• **EXERCISE**
A stretch of the entries below is to be set down exactly, running from the line with "Screen dimensions: 600x943" through the line with "Image resolution: width=1446", both included, and no other line.

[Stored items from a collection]

* * * * * * *

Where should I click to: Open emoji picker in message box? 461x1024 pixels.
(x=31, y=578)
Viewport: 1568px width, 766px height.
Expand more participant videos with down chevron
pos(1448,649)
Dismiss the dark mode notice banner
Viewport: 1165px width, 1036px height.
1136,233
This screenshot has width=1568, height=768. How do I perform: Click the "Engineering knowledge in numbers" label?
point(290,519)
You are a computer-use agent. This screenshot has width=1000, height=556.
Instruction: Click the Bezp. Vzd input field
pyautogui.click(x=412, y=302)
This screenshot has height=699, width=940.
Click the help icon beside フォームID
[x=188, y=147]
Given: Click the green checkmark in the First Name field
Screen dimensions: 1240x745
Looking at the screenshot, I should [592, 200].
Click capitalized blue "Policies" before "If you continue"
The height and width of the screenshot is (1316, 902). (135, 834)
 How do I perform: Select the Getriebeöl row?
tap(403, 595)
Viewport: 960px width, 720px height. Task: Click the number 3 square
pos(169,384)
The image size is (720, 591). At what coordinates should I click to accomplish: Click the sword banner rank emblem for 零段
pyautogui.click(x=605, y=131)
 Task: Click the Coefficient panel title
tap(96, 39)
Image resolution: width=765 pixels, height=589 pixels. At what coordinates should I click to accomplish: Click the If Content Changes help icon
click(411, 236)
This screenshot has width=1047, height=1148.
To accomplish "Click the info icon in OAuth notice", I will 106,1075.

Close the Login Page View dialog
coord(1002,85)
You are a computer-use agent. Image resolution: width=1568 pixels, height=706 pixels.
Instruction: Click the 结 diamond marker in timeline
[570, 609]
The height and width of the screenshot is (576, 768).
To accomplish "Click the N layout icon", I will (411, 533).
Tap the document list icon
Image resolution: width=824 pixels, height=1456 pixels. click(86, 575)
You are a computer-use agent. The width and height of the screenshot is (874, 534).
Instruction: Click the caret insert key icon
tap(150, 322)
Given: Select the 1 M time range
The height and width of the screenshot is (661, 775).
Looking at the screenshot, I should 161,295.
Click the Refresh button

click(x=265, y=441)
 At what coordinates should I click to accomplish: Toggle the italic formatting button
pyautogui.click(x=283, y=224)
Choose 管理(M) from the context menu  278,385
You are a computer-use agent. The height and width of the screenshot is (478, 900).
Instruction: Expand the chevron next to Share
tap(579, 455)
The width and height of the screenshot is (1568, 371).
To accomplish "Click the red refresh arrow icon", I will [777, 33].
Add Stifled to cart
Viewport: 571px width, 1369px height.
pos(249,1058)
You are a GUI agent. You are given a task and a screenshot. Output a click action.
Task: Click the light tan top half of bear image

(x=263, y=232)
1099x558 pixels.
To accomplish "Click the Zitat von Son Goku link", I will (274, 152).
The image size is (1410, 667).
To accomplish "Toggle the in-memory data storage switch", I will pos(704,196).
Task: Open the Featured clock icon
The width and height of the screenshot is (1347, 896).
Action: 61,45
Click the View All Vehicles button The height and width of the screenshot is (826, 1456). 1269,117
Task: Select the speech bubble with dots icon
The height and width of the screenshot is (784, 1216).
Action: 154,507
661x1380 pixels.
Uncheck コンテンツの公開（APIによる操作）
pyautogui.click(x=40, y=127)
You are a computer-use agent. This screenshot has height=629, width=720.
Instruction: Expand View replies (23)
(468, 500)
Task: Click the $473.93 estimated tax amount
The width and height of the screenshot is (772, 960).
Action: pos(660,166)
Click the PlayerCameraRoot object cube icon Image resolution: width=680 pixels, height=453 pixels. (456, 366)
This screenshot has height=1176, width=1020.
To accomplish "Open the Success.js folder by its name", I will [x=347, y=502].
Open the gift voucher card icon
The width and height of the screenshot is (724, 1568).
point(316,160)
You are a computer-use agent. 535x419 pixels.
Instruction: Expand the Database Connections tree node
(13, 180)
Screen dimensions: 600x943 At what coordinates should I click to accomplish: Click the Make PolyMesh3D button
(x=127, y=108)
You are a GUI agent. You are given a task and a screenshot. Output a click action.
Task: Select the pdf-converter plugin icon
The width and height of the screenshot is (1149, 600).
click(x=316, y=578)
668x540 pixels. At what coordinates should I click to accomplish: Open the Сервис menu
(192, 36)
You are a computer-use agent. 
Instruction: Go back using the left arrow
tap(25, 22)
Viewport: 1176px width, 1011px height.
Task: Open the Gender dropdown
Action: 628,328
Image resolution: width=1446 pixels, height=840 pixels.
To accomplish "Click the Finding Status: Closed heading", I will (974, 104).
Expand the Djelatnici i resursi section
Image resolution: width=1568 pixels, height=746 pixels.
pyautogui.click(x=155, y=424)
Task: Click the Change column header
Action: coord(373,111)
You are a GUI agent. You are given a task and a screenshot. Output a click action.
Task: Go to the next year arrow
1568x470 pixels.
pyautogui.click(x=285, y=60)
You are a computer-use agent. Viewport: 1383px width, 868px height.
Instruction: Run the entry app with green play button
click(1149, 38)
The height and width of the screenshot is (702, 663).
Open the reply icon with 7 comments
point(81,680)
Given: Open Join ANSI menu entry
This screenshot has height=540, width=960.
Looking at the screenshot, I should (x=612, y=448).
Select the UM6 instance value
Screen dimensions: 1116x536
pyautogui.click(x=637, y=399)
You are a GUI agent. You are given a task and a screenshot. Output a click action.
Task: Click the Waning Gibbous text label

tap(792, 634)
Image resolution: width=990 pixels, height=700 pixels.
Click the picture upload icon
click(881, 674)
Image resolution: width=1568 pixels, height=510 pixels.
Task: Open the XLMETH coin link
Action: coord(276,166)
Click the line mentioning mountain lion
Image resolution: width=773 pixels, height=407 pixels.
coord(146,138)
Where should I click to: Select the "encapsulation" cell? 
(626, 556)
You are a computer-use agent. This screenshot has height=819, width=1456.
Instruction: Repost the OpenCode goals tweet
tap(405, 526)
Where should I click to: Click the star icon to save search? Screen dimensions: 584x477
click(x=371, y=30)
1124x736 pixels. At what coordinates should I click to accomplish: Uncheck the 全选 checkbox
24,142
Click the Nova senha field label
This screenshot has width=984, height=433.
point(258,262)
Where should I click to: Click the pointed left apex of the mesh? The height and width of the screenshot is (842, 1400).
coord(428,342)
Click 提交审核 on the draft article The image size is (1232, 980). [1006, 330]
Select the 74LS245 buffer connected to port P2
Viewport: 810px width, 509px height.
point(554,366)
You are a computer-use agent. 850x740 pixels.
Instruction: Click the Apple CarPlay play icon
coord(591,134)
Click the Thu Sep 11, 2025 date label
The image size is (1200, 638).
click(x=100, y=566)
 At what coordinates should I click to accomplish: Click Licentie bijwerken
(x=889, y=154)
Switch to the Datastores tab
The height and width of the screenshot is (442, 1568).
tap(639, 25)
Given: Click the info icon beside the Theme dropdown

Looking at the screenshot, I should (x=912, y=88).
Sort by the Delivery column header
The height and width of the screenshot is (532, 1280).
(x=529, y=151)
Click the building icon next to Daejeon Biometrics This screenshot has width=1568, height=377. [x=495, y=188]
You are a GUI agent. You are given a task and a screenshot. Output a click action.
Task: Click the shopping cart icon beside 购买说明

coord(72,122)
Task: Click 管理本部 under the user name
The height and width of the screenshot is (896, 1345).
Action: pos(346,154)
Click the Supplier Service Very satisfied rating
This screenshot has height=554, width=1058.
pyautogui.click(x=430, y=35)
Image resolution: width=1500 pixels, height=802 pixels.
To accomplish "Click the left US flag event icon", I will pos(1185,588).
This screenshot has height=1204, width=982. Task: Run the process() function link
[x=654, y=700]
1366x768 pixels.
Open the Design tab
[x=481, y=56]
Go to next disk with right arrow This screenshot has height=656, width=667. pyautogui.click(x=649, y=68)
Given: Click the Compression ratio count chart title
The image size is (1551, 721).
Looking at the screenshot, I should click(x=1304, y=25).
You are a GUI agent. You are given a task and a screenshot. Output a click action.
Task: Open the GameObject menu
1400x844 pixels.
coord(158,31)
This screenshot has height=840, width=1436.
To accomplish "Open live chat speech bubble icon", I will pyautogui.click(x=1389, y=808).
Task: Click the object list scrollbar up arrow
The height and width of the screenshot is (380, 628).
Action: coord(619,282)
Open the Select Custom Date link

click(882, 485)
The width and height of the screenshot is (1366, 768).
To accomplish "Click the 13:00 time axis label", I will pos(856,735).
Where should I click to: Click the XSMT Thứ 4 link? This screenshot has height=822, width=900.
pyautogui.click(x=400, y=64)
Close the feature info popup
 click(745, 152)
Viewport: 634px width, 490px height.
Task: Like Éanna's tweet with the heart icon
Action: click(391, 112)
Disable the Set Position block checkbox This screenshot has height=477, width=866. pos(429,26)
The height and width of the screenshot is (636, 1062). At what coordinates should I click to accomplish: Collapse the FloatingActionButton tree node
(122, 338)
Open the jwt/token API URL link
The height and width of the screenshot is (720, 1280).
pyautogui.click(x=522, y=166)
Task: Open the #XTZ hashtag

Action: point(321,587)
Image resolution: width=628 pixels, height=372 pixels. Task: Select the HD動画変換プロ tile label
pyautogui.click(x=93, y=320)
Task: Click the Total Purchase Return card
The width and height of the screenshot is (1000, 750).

* * * * * * *

• **THE COMPLETED TASK**
Screen dimensions: 600x943 At what coordinates should I click to accomplish: Click the Make PolyMesh3D button
(x=127, y=108)
You are a GUI agent. You are given a task and a screenshot. Output a click action.
Task: Select the pdf-converter plugin icon
The width and height of the screenshot is (1149, 600).
click(x=316, y=578)
668x540 pixels. At what coordinates should I click to accomplish: Open the Сервис menu
(192, 36)
You are a computer-use agent. 
Instruction: Go back using the left arrow
tap(25, 22)
Viewport: 1176px width, 1011px height.
Task: Open the Gender dropdown
Action: 628,328
Image resolution: width=1446 pixels, height=840 pixels.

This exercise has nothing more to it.